Glücklich wie am ersten Tag – vielleicht noch mehr

Es muss fast schon göttliche Fügung gewesen sein, als Ruth und Reinhard Hesse, zufällig nebeneinander stehend, 1963 ein Großereignis auf einem Fernsehschirm in einem Velberter Schaufenster beobachteten. Zwar fing er sich dort in der Einkaufsstraße zunächst einen Korb ein, traf aber schon ein Jahr später auf der Maikirmes erneut auf seine Traumfrau. Eine Liebe fürs Leben: Heute feiern sie Goldhochzeit.

„Beim Autoscooterfahren hat er mich ständig angerummst, so dass ich erst mal schimpfte, bevor ich dann mit ihm über die Kirmes zog“, erinnert sich Ruth. „Seither waren wir nicht einen Tag ohne einander“, erklärt ihr Gatte und wer beobachtet, wie verliebt er sie dabei ansieht, weiß warum. 1965 folgte die Hochzeit in der Christuskirche, im selben Jahr kam Tochter Ursula, ein Jahr später Sohn Rolf auf die Welt.

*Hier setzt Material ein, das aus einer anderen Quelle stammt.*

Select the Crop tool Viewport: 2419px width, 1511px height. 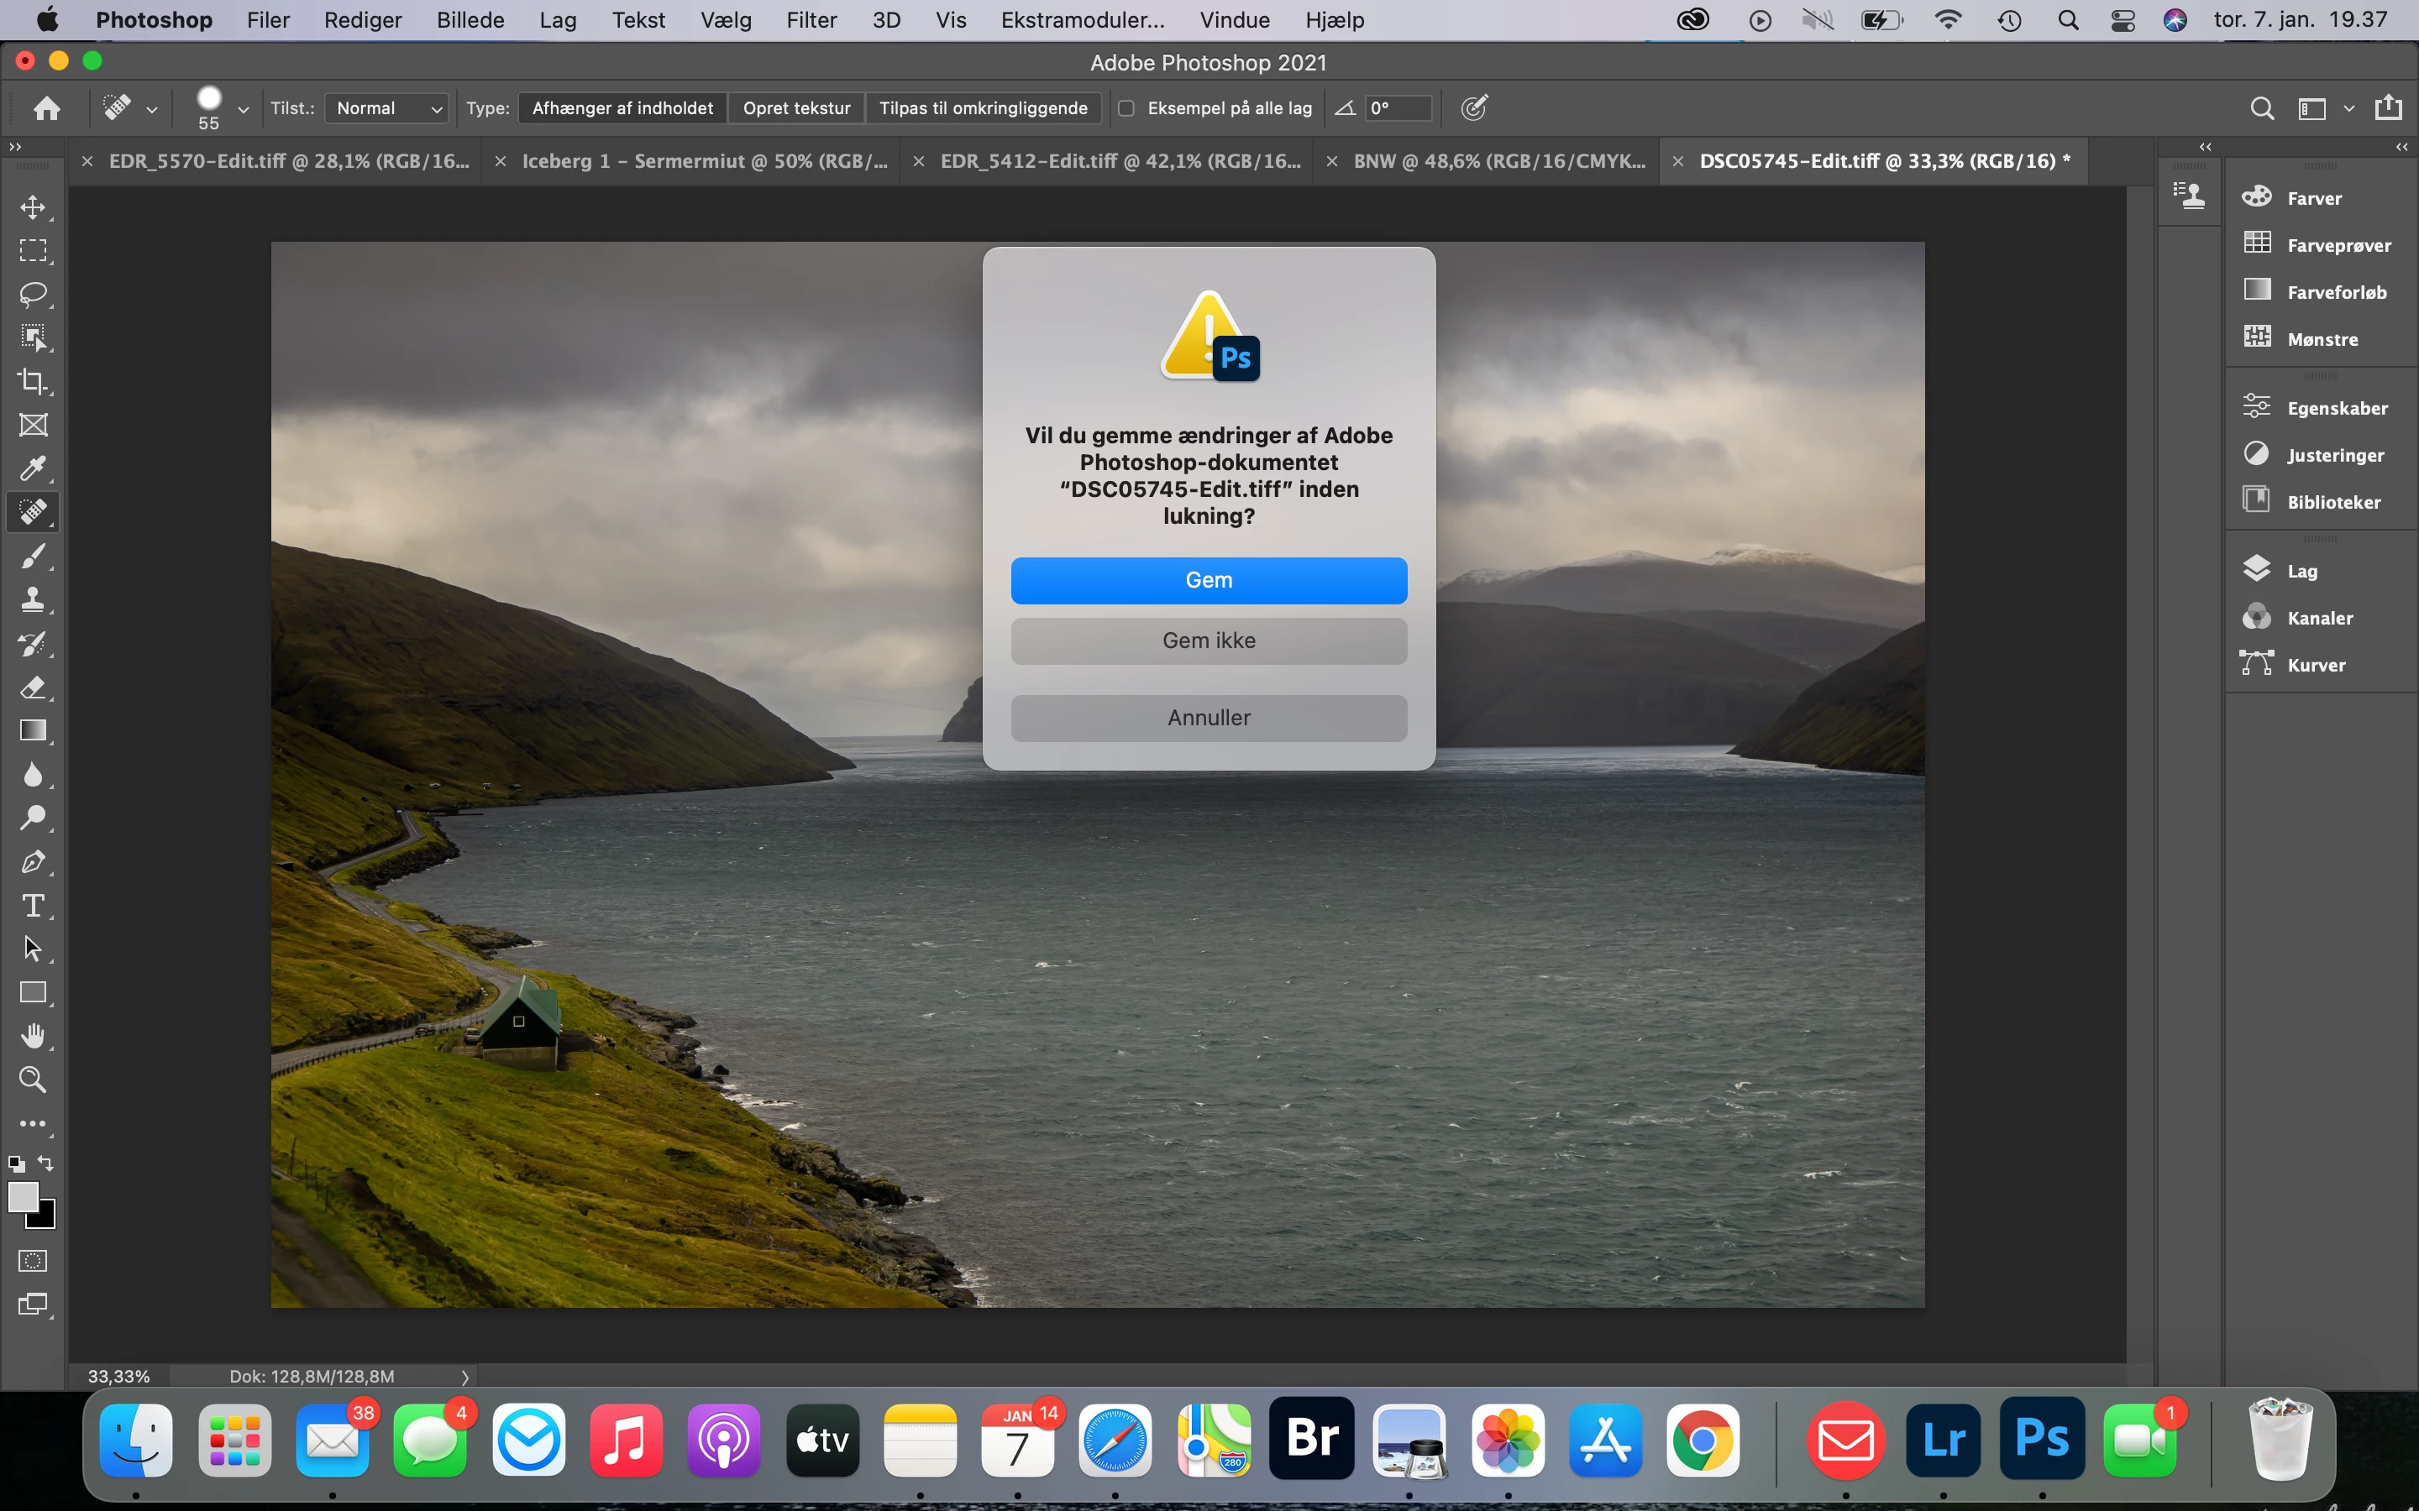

Das Motto ihrer Goldhochzeit: „Nur die Liebe zählt“ und das scheint auch bezeichnend für ihre 50-jährige Ehe zu sein. So antwortet Ruth, gefragt nach ihren Hobbys, sofort: „Wir. Wir machen alles für die Liebe.“ Dazu gehört auch, dass sich beide oft gegenseitig eine Freude bereiten: So wurde zur Silberhochzeit noch einmal in der Christuskirche geheiratet, zum 45. Hochzeitstag hat sie ihn dort im Turm mit einem Picknick überrascht und vor zwei Jahren standen sie singend in Köln auf der Hohenzollernbrücke und haben Liebesschlösschen angebracht.

Gattin Ruth denkt sich gerne Überraschungen aus: „Es geht nicht um das Materielle, man will dem anderen das Leben schön machen.“ Bei so viel Harmonie ist auch klar, dass selbst die Arbeitswelt sie nicht trennen konnte, so haben beide bei BKS gearbeitet. Wenn er dann doch mal eine Stunde alleine Fahrrad fährt, ruft er Ruth an, um zu fragen, wie es ihr geht. Auch zur Feier des 50. Ehejahrs hat sie sich wieder etwas ganz Besonderes ausgedacht, was es ist, wird nicht verraten.